Set problem –
Using the forum thread about the Lac-Megantic train derailment, answer each of these:
(a) What was the train transporting?
(b) How many explosions followed the derailment?
(c) According to a company official, how was the train being controlled?

Source document –
****

# Major train event in Lac-Megantic,Quebec



## Brakeman Jake (Mar 8, 2009)

At 1:20 AM EST,a Montreal Maine & Atlantic train transporting crude oil derailed in Lac-Megantic,Quebec.The incident was followed by six consecutive explosions destroying a large part of downtown with an unknown number of casualties so far.

Municipal library along with a number of stores are said to have been litterally wiped out by the explosions,including a popular bar that was apparently full of people at the time.No official report yet as fire is still raging.


----------



## Brakeman Jake (Mar 8, 2009)

An update on this news...
It is confirmed by a company official that the train was remotely controlled,so no operateor was on board the train at the time.It seems that it is a normal way to do in this specific situation...weird at least.
According to news people,a cafe was crowded at the time.Also,there were residents living on second floors of the destroyed stores,who were likely in bed,so heavy casualty count is to be expected.
Apparently,according to witnesses,the train was going much faster than the 10 PMH limit of this part of the track.It is also said that the track was very poorly maintained in this area.A major inquiry will likely follow,I guess...


----------



## Carl (Feb 19, 2012)

News coverage showed the very large area that was damaged or totally destroyed. There were reports of a heavily populated tavern or bar that was near ground zero.....they have no idea what may have happened to those folks . The crude oil was reported to contain high levels of the light ends of petroleum, thus the rail cars exploding and extremely high levels so heat, such that fire fighters have had to sand back somewhat until the fire cools.

What a sad event and my prayers go out to all effected.


----------



## kix662003 (Mar 8, 2013)

****

Material provided –
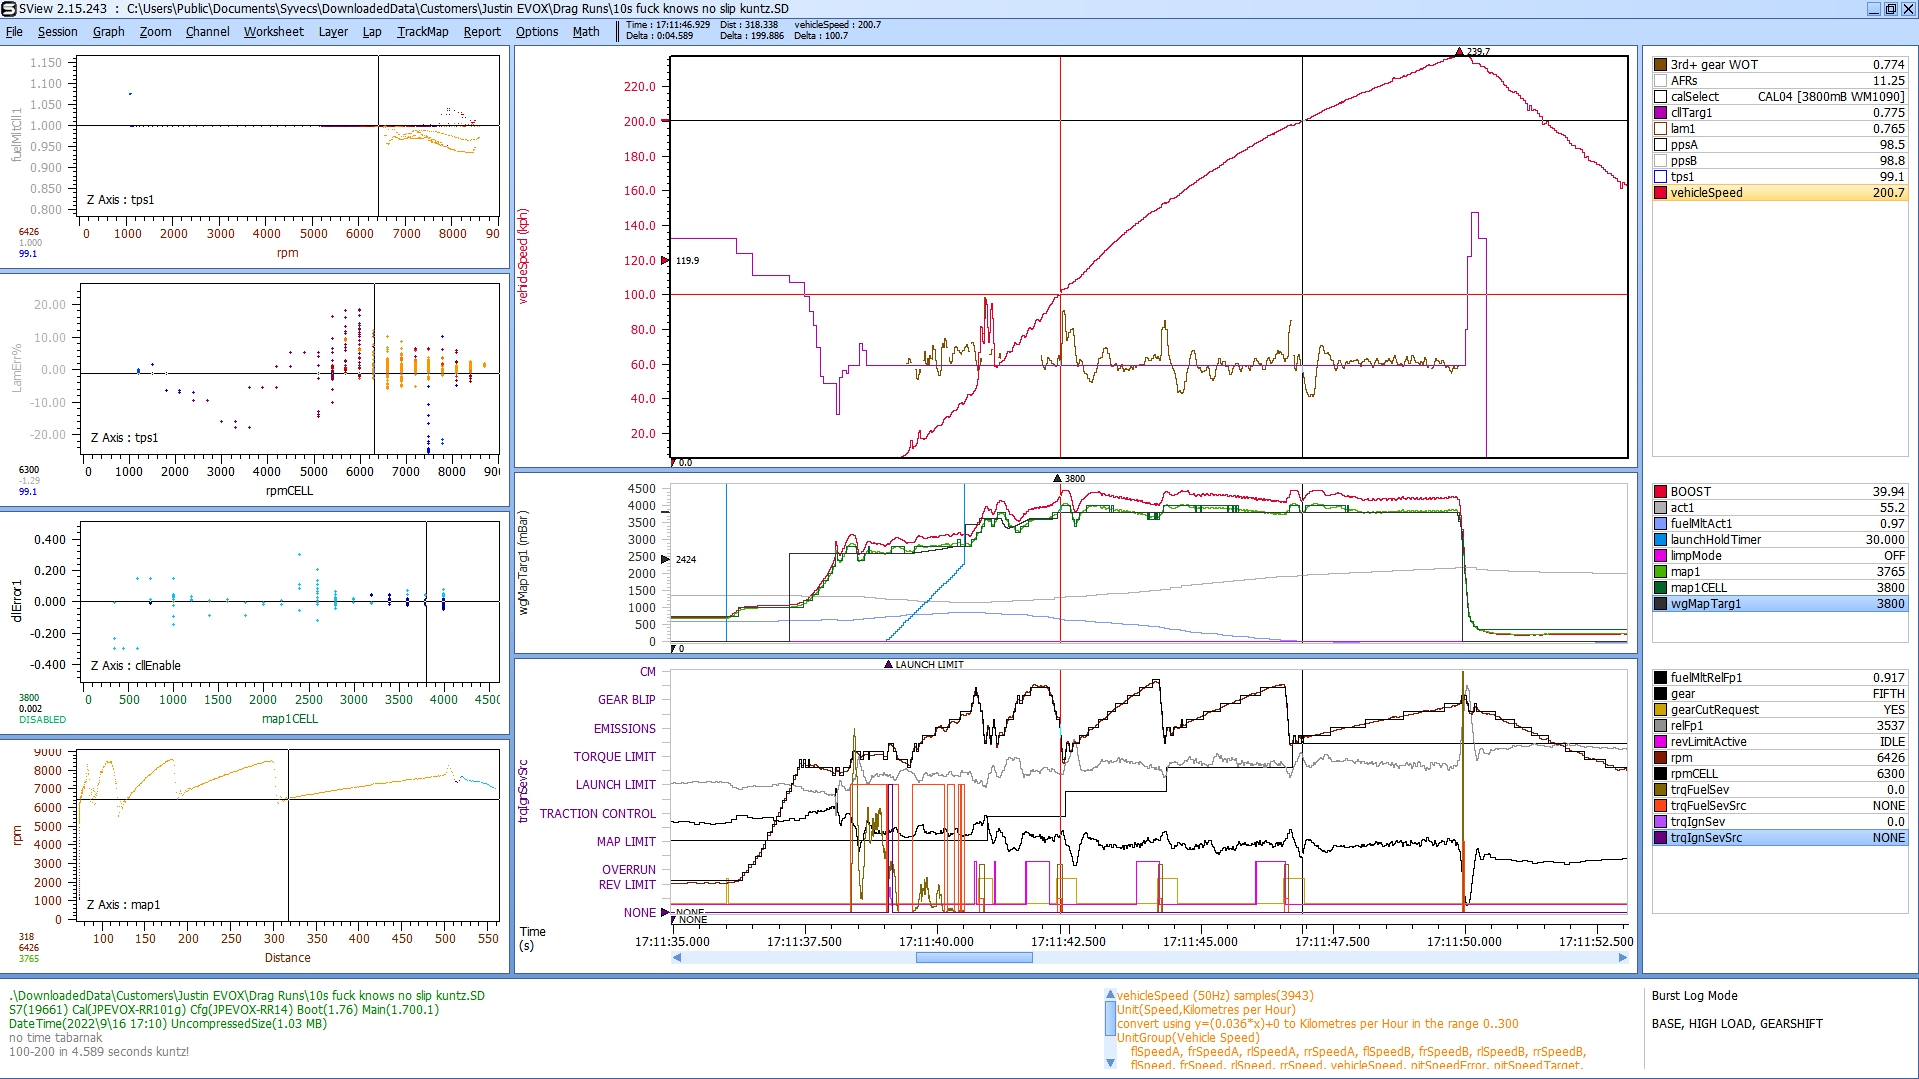Select the gearCutRequest channel row

(x=1780, y=710)
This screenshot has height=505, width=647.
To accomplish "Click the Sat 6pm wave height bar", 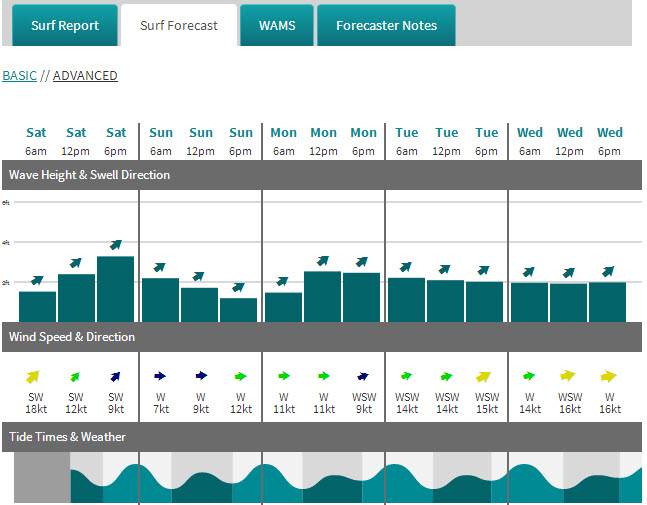I will [x=116, y=289].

****

Reply –
(a) Crude oil.
(b) Six consecutive explosions.
(c) It was remotely controlled, with no operator on board.